◆ **REQUIRED ACTION**
Extend the memorial notice for Lisi Oliver, picking up right after its final sentence.

Elizabeth Oliver

Posted:June 2015

Lisi Oliver, Alumni Professor of English and Linguistics at Louisiana State University, died unexpectedly on Sunday June 7, 2015, just 63 years old. She is survived by her brothers Bim, Gus, and Peter as well as by her niece, Lily, and her nephew, Matthew.

Lisi was born in Frankfurt, Germany, in 1951. She attended Smith College in Northampton, Massachusetts. Upon graduating with a B.A. in theatre and speech in 1973, she entered the world of opera, working for several years as an assistant to Sara Caldwell at the Opera Company of Boston. Seeking new and different professional challenges, she enrolled at Harvard University, where she earned a master’s degree in 1989 and her PhD in Linguistics in 1995; she also became a member of the Linguistic Society of America in 1989. Lisi joined the English/Linguistics faculty at LSU in 1996, concentrating on early medieval and comparative law but serving, as she put it, as "a type of utility infielder, teaching courses in historical linguistics, History of English, Old English, Old Irish, Old Norse, Pidgins and Creoles and Arthurian literature.” Lisi became a keystone member of the English Department faculty and a vital and visible scholar in medieval studies in the United States and Europe, earning recognition by her peers as a leader in her field. She authored several books on early English law including The Beginnings of English Law (University of Toronto Press 2002) an edition, translation and commentary on the earliest laws in the English language, and The Body Legal in Barbarian Law (University of Toronto Press 2011), a study of personal injury tariffs in Germanic law from 450-850.

◆ **EXTRACTED INFORMATION**

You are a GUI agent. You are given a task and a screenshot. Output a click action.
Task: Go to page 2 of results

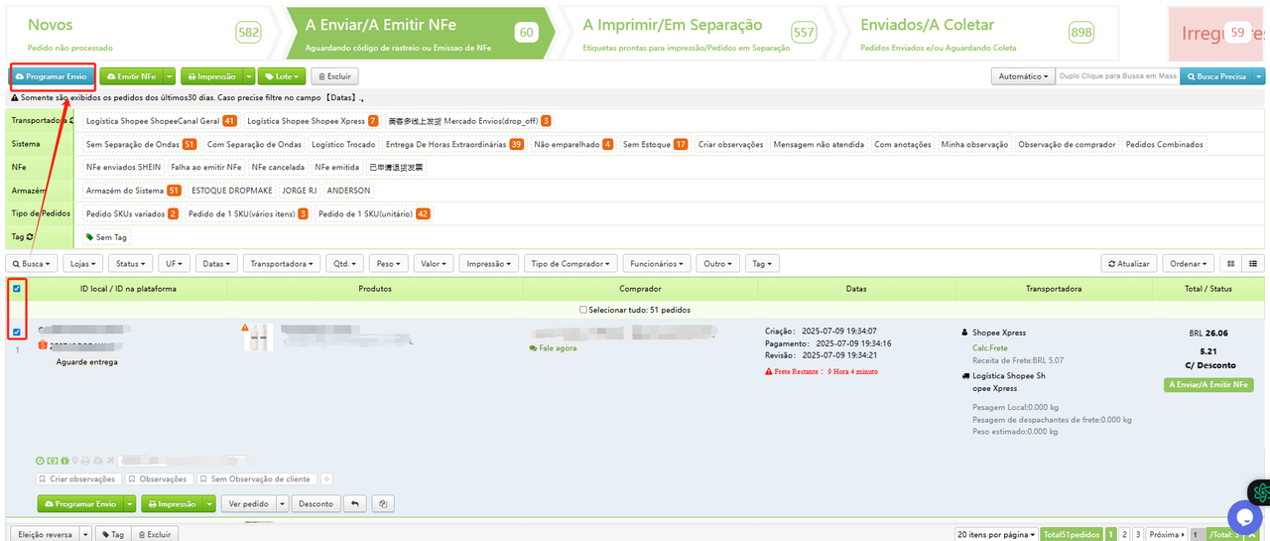1124,534
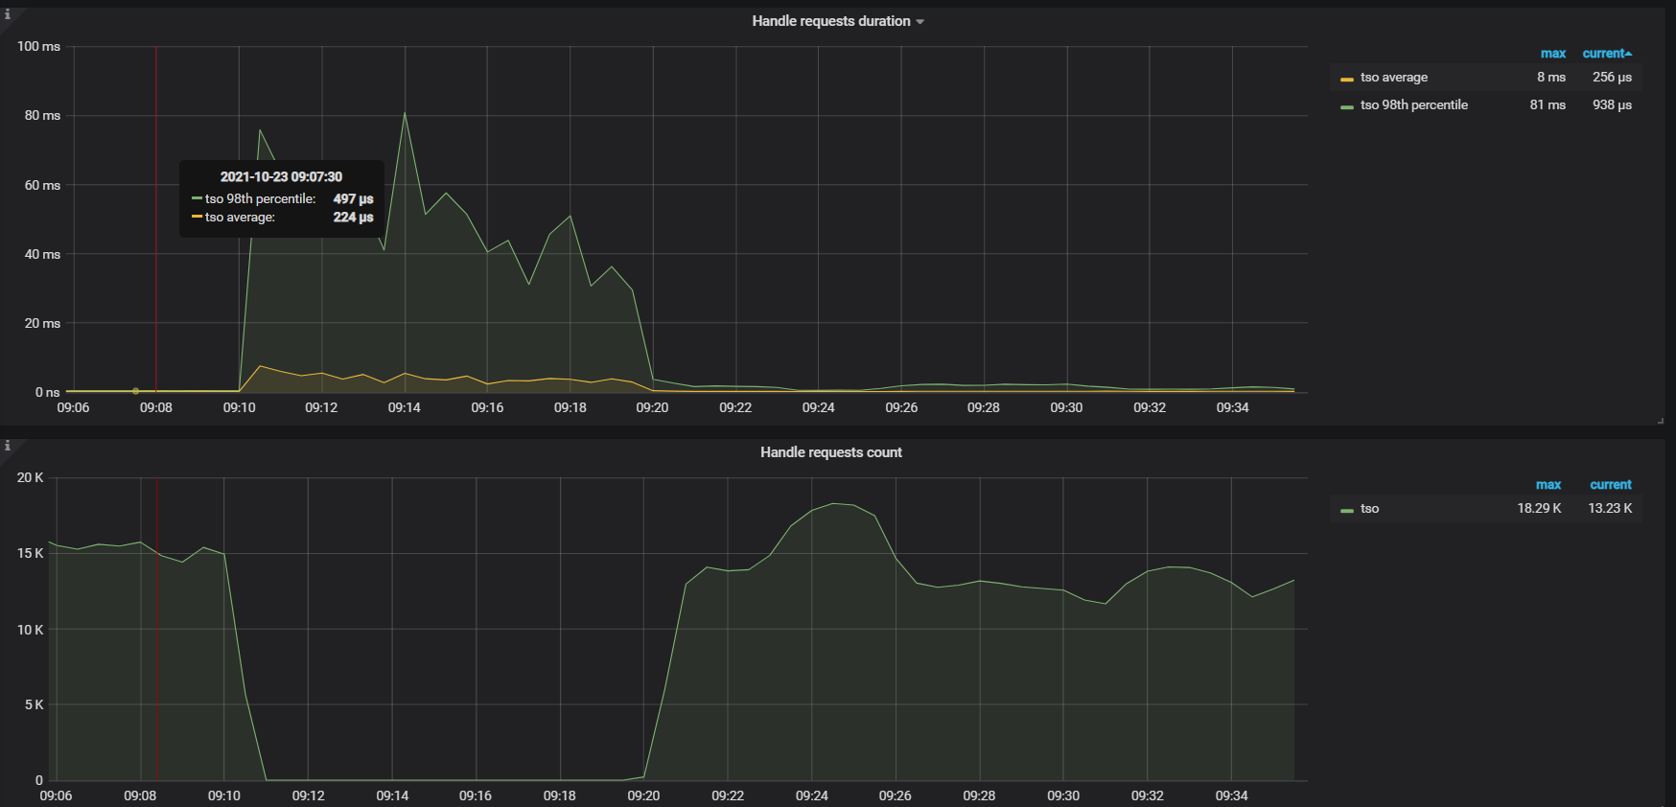Viewport: 1676px width, 807px height.
Task: Click highlighted data point on duration graph
Action: click(x=135, y=391)
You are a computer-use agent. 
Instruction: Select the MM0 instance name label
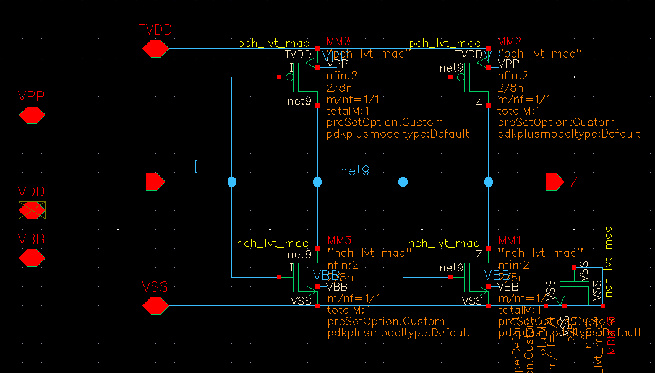coord(338,42)
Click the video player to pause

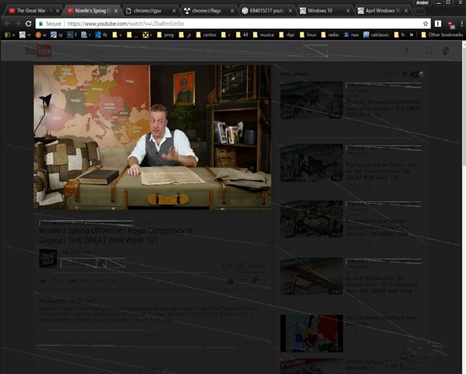point(152,137)
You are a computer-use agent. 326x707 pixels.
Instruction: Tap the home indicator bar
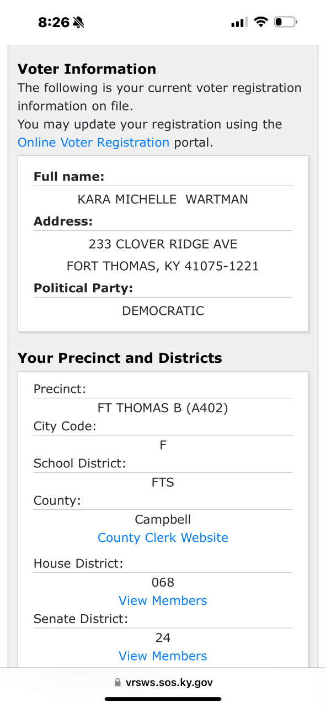(163, 699)
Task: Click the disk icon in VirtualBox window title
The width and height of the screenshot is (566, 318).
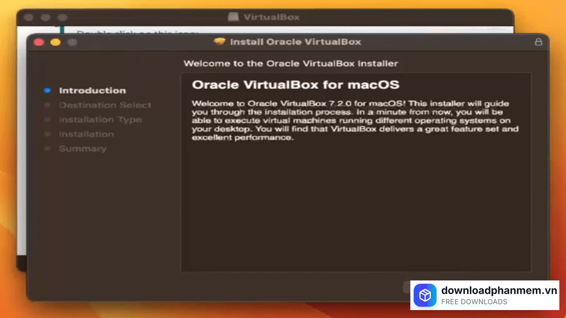Action: point(233,17)
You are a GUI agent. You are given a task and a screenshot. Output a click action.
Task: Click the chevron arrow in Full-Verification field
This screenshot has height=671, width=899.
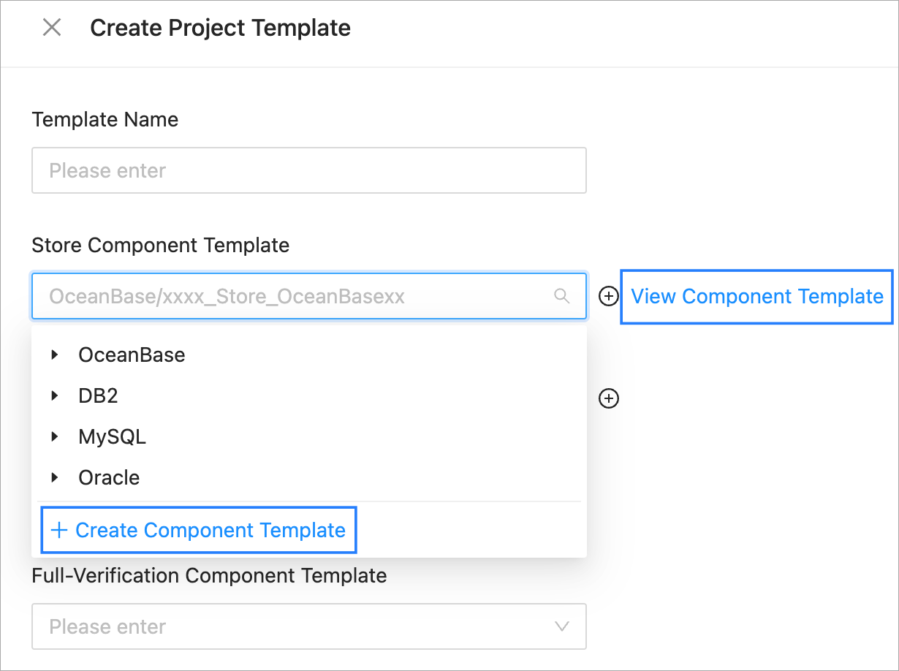click(x=561, y=626)
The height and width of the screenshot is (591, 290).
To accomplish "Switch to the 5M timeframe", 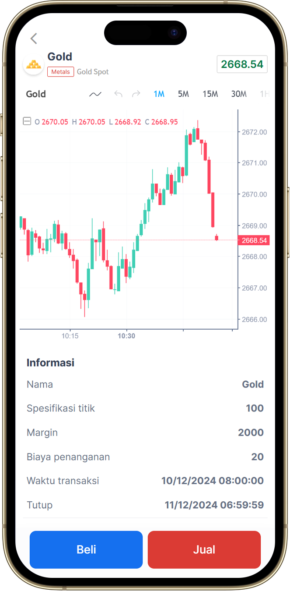I will 183,94.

◆ **RESPONSE BOX**
She will always be remembered for her dedication to teaching and learning which made her an inspiring professor and colleague. Her goal at LSU, she once said, was to make "a large university feel like a small and dynamic learning community." Lisi’s career was distinguished by her extraordinary energy. She earned many university awards for undergraduate teaching and advising, as well as the LSU English Graduate Student Association Award for Outstanding Graduate Faculty Member. In addition, Lisi earned numerous research awards, including LSU's prestigious Distinguished Research Master award. In 2014 she earned an American Council of Learned Societies Colaborative Fellowship (with Stefan Juranski of SUNY Brockport) for the project entitled The Laws of Alfred and Ine: An Edition and Interpretative Commentary. Lisi was also an outstanding faculty leader and mentor who served as director of several programs, notably the Interdepartmental Linguistics Program, which she directed from 2010 to 2014.

As important as academics was to her, it only constituted a part of Lisi's life, which also revolved around music (ukulele, mandolin, and singing), bicycling (in Louisiana and France), rooting for her beloved Lady Tigers basketball team, and –most importantly– her dogs, Sadie, Jasper and Pilot. Lisi touched many lives with her keen intellect, her infectious and eccentric sense of humor, and her unbounded generosity. She couldn't help but make friends with everyone she met.